Приблизившись к обозу, я увидел, что сам комендант этапа стоит среди группы возчиков и никак не может понять, почему они отказываются ехать дальше. Расспросив крестьян, я узнал, что дорога очень тяжелая, а скот почти погибает от усталости. Я подошел к коменданту, вытянулся в струнку, приложив по–военному руку под козырек, и дал ему нужные объяснения. Комендант посмотрел на меня, улыбнулся и, подойдя поближе, спросил, хочу ли я служить переводчиком, на каких языках могу говорить, сколько получал в полку и почему был уволен. Я ответил, что владею турецким, курдским, армянским и русским языками, и объяснил причину увольнения из полка. Комендант удивился моим знаниям и спросил, какое учебное заведение я, окончил. Я ответил, ЧТО 'В течение нескольких лет жил среди этих народностей и, занимаясь пастушеством, практически изучил их языки, русской же грамоте научился в сельской школе, и показал свой школьный аттестат. Комендант принял меня на 25 рублей в месяц и приказал выдать мне полное обмундирование.

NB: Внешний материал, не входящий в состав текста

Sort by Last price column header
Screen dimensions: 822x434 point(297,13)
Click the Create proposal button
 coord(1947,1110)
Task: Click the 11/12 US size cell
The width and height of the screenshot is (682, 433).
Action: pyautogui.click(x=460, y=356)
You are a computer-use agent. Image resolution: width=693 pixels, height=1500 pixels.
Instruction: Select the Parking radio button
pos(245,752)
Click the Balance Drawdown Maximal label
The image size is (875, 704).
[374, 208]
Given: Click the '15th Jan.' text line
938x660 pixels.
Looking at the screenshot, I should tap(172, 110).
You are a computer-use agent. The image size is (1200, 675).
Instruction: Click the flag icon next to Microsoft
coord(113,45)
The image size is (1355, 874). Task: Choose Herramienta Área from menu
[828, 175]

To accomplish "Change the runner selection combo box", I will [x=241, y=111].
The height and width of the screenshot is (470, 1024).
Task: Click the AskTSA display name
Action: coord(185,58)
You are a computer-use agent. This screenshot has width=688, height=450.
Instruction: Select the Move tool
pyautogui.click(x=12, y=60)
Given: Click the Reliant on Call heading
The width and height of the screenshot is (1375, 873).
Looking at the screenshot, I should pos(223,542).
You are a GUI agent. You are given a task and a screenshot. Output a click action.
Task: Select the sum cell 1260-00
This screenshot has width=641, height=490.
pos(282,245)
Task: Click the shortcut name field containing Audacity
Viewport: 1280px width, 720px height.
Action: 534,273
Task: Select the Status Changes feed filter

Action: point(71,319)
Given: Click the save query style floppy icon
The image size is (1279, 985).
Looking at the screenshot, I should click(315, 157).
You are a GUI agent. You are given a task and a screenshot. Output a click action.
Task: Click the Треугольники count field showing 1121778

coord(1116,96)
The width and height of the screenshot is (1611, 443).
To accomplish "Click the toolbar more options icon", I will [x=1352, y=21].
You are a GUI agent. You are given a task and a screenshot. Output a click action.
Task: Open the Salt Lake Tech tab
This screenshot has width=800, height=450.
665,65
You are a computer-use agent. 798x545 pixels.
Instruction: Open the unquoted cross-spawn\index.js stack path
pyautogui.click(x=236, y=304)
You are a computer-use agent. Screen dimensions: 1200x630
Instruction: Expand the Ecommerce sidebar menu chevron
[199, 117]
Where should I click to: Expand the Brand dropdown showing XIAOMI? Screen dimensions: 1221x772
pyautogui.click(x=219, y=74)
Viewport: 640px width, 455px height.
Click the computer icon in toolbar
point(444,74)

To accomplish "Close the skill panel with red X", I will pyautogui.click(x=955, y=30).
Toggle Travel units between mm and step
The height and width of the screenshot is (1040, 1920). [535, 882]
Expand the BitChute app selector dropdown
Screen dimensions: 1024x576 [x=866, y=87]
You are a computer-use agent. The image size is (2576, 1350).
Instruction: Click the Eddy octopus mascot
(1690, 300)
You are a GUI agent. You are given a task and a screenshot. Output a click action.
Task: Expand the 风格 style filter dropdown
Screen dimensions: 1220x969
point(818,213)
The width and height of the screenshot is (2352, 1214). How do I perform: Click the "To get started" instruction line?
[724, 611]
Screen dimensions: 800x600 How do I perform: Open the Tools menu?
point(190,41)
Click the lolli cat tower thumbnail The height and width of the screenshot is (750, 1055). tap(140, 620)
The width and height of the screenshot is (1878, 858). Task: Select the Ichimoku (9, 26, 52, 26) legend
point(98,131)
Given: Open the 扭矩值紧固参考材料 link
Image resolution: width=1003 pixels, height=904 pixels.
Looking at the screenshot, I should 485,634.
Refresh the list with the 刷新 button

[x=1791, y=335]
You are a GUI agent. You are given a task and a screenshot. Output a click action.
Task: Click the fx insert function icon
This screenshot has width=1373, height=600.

На новой службе я зажил хорошо, много работал, и все относились ко мне прекрасно. Этапный пункт обслуживала в это время 593–я Оренбургская дружина, состоявшая из стариков–ополченцев, которых все дразнили и называли в насмешку иисусовым войском. Ополченцы очень обижались. Я поинтересовался узнать, откуда пошло это прозвище, и солдаты мне объяснили, что все старики–ополченцы пошли на войну за царя и отечество и носят большие кресты на фуражках в знак верноподданства.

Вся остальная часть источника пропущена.